2024年4月20日(土)

Wedge REPORT

2020年3月28日

苦戦する競輪

 一方で、「苦戦」を強いられているのが競輪だ。2月27日から無観客で開催されているが、3月15日までの売上で約4割減。競馬や競艇(約2割減、日本モーターボート競走会)よりもインパクトが大きい。 

 競輪とオートレースを統括するJKAの担当者は「現時点の数字からの推測だが、ネット投票へのシフトが他の公営競技より遅れたことが理由の1つであることは否めない」と語る。競輪でも、競艇と同じようにネット投票のシステムを構築していった。ただ、特にネット投票比率の高い夜間開催への対応や、PR面でスピード感が足りなかった部分はあるという。

 競輪における直近2月までのデータでは、現金とネット投票の売上比率はほぼ同じ。無観客開催を機にネット投票の拡大も期待されるが、まだ現金で購入するファン層が多いため、ネット投票に集中して投資することも難しいようだ。比較的ファン層の広い競馬や、対象数が6艇と比較的的中しやすい競艇と異なり競輪は敷居が高く、新規ファンの獲得が難しいこともあるかもしれない。

 しかし、コロナウイルスによる影響の先行きは不透明だ。いまは健闘している競馬とて、ネット投票にいつまでお金が回るかはわからない。

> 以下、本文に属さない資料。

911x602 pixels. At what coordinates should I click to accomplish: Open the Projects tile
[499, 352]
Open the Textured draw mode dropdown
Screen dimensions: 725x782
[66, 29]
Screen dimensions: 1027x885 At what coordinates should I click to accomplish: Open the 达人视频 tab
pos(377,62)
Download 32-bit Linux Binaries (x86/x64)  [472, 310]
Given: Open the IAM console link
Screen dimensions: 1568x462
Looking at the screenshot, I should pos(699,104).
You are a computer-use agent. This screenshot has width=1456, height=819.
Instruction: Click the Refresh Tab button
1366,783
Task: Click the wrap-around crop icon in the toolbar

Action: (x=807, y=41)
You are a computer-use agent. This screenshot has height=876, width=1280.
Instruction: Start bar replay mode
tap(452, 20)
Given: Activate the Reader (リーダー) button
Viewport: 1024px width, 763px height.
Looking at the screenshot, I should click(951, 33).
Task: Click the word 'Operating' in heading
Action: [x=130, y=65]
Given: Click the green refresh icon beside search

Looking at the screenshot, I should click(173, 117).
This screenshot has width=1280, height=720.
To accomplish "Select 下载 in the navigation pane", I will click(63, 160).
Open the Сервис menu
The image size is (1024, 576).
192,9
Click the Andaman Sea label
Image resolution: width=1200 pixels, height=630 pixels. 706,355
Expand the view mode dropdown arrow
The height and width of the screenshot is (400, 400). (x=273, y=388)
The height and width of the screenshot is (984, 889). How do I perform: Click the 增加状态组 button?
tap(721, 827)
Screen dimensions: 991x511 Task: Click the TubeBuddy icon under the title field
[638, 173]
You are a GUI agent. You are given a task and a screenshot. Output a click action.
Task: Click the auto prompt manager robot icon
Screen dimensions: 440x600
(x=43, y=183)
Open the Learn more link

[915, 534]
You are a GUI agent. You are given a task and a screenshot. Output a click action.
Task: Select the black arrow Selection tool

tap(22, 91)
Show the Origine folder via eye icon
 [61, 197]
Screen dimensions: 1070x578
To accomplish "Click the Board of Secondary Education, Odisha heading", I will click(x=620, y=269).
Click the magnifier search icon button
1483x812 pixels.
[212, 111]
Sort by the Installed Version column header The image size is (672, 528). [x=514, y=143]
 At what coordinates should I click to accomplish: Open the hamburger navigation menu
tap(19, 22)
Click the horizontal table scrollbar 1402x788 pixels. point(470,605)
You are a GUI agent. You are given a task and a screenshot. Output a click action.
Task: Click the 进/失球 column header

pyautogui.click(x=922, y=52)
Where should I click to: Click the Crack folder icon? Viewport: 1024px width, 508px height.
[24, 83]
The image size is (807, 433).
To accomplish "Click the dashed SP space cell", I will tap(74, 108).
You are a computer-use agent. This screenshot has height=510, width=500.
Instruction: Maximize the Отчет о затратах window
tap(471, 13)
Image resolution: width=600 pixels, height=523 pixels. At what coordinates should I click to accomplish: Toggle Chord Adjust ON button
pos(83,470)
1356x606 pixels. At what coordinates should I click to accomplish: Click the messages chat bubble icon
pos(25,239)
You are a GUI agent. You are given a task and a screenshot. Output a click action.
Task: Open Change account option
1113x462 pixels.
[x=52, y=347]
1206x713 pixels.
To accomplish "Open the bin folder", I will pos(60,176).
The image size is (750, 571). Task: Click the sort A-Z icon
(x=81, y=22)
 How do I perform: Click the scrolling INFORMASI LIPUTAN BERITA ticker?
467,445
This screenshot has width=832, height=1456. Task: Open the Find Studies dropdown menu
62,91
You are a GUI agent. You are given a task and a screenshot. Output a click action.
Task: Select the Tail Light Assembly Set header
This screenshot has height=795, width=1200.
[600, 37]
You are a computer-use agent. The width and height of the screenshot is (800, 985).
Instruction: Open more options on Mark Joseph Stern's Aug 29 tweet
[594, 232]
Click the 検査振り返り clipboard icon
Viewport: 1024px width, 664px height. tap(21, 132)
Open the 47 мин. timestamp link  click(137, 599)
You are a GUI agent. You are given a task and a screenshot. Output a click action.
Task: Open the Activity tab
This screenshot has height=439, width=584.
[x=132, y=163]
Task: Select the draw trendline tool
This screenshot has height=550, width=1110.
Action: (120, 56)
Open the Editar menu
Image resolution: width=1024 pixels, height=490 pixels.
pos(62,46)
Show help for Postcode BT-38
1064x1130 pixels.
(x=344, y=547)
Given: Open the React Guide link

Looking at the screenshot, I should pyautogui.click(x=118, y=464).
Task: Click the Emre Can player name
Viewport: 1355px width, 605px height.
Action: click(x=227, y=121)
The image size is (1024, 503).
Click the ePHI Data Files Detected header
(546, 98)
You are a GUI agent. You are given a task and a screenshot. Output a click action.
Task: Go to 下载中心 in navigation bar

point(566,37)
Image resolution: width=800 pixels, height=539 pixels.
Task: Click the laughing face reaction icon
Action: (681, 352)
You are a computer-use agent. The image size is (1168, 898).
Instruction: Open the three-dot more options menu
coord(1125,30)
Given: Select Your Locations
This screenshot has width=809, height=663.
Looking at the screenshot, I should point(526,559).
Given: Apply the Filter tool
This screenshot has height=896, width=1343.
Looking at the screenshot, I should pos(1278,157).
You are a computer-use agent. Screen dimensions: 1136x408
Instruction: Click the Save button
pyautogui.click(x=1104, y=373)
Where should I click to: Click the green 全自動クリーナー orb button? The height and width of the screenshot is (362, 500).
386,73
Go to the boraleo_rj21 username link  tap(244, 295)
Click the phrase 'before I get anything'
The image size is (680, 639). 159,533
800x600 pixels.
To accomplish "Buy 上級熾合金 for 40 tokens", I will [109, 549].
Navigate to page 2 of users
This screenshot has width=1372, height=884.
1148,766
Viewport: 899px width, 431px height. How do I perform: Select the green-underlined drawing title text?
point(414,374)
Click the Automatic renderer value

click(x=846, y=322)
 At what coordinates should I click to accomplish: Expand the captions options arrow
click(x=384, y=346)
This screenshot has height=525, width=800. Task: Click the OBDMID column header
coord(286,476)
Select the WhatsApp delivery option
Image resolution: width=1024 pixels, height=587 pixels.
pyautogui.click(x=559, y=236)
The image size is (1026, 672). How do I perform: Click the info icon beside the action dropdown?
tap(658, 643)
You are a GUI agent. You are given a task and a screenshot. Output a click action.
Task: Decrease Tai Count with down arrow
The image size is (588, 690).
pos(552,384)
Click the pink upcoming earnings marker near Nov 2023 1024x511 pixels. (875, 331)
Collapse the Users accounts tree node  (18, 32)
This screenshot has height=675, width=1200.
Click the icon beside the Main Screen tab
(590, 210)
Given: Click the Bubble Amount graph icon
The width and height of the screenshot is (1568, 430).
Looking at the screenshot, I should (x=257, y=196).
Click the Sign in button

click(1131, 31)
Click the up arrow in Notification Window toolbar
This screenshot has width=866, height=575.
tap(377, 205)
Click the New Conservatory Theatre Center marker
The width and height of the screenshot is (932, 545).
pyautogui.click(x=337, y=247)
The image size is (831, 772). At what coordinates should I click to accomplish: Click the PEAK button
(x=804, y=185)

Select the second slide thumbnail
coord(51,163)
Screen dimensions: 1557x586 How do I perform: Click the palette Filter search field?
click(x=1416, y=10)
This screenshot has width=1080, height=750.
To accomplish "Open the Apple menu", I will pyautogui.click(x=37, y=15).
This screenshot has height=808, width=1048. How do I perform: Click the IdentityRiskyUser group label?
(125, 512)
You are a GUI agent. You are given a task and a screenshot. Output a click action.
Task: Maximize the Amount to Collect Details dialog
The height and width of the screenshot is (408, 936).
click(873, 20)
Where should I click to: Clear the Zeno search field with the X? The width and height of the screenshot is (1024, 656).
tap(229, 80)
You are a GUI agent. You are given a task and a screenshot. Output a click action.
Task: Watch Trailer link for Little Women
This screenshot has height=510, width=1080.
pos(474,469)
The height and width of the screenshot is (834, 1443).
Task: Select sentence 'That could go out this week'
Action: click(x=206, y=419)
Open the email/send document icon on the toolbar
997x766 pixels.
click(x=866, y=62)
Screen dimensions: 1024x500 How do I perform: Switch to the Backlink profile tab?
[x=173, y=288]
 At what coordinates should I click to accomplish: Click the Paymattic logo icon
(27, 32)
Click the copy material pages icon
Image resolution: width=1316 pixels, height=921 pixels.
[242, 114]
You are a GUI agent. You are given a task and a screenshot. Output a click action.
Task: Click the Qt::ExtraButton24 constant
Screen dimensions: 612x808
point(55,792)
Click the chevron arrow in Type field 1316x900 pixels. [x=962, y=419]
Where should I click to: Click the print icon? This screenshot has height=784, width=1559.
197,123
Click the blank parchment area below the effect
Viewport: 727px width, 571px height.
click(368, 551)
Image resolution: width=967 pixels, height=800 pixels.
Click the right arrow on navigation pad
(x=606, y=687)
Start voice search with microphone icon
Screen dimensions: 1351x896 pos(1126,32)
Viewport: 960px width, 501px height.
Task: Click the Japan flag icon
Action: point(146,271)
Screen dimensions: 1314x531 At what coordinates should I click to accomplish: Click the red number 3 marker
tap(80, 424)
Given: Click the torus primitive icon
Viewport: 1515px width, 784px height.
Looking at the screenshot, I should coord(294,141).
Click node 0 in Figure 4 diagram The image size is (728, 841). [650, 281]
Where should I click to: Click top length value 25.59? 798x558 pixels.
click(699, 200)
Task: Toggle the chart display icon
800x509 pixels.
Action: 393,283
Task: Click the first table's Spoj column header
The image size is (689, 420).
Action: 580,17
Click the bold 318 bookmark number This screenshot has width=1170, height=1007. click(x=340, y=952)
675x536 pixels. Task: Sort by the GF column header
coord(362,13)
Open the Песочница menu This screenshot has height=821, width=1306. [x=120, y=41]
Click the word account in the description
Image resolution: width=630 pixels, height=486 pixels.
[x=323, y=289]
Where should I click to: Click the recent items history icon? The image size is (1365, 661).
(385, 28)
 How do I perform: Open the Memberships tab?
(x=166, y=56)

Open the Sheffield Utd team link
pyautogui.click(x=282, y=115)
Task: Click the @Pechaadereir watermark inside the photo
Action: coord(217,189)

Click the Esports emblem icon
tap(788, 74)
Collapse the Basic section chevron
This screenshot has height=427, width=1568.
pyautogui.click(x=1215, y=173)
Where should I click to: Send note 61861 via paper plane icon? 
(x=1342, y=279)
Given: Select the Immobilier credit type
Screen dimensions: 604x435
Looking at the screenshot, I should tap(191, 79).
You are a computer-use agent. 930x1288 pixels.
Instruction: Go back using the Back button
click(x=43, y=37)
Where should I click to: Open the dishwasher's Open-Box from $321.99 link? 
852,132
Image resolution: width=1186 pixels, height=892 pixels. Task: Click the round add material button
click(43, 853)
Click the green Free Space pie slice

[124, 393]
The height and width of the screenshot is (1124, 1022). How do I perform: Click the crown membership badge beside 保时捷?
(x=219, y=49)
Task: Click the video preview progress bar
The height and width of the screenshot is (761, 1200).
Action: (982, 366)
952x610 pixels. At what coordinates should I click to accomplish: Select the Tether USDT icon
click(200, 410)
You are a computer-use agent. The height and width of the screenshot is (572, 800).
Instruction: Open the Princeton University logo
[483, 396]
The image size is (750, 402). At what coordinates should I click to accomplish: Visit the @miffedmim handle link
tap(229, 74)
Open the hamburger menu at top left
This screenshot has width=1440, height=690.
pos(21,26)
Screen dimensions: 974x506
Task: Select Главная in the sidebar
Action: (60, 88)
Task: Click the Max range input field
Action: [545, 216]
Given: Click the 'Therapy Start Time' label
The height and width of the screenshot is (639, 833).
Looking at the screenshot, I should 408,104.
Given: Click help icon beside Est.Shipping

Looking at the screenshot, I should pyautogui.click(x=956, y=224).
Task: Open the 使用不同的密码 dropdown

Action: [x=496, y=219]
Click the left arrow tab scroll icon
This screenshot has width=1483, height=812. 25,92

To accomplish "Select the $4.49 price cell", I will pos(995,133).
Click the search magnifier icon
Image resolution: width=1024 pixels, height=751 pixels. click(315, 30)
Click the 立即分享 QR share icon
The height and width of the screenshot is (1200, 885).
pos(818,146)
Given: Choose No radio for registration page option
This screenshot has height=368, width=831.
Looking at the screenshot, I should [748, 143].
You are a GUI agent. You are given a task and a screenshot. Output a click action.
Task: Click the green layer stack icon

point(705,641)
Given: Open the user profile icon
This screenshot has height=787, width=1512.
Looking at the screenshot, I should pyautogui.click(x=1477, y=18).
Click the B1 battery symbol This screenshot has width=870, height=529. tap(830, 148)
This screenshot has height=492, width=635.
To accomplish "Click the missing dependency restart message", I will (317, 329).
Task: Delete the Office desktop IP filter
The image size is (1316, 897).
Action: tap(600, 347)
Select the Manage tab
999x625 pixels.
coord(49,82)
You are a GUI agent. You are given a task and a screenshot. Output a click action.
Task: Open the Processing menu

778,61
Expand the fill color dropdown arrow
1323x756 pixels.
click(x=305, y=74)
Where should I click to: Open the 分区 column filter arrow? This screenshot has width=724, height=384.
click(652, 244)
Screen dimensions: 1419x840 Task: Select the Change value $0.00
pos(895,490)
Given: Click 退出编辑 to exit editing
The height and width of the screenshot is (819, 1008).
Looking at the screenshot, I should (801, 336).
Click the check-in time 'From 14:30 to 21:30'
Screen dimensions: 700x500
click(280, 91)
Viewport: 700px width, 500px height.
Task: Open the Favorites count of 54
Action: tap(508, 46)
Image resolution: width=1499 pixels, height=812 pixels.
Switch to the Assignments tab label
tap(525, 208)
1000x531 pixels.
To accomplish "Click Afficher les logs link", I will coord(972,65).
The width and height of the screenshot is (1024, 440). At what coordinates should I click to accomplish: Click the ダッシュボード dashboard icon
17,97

世界では英国、フランスなど競馬開催そのものを中止するケースが相次ぐ。特にこの時期関心の高い、アラブ首長国連邦(UAE)で開催される「ドバイワールドカップ」も中止となった。

 JRAも対応に追われる。ドバイワールドカップに参加予定のためUAE入りしていた、JRA所属のトップジョッキー、クリストフ・ルメール騎手らに帰国後2週間の自宅待機を要請。これにより、ルメール騎手は高松宮記念をはじめ、しばらくレースに騎乗できなくなった。担当者によると、「関係者に感染者が出たらすぐに開催中止というわけではなく、その時の状況に応じ検討する」という。

 高知競馬の担当者も、「ネット投票だけだと、競馬の魅力を知らない新たな層を取り込むことが難しい。やはり実際に生のレースを見てもらい、ファンになってもらうことが一番大事」と今後に対しての不安を語った。これまでの「投資」が今回のコロナショックをいつまで食いとどめられるか、関係者は先行きを案じている。